And by that, I mean, it could be the job that you're at for 10 years, 15 years, 20 years,
or in my case, it could be the job you're at for a year, three years, one year.
But like, you don't know that going in.
Right now, you are accurate random person who texted me
who I don't know and then I couldn't text you back
because I don't know if you blocked me
or if it's some thing you use to send texts
from anonymous numbers.
But like, you're not wrong when you say
you go into every job thinking it's gonna be great.
Yeah, I do.
I went into St. Louis thinking that St. Louis was gonna be the last job I it's going to be great. Yeah, I do I went into st. Louis thinking that st. Louis was going to be the last job I was ever going to have
That was my thought set
Our mindset and and that's how you have to go into virtually everything you do in life
Don't you you have to go to everything you do in life thinking this will be the last job
This will be the last relationship. This will be the last whatever
So, of course, I went into it thinking that way you should go into shit
Thinking that way because that's what you do
The people that have been married five times I guarantee you the first second third fourth and fifth time they went into that thinking
You know what this is gonna be the last time I get married. I am in love and
Then it doesn't work out, but it doesn't make them hypocrites.

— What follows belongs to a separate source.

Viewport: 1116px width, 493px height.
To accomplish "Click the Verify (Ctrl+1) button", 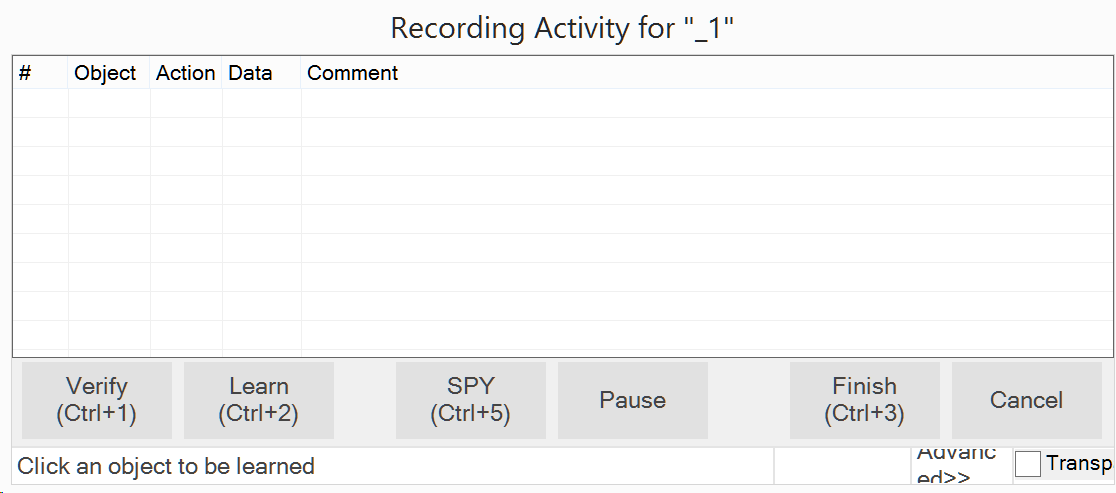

It doesn't make them wrong
It doesn't make them hypocrites, it doesn't make them wrong, it doesn't make them bad people, shit changes.
Anytime you take a job, all you're seeing about that job is what they're showing you
on the outside and all they know about you is what you're showing them on the outside.
They're not dealing with you on a day to day basis.
You are in a bachelor situation where you're trying to show the absolute best about yourself
to try to win or to try to get laid
or try to make somebody love you or to get a job.
Like, of course that's what you're doing.
So when you go into scenarios like that,
you have the best mindset,
but you're also kind of at your most full of shit.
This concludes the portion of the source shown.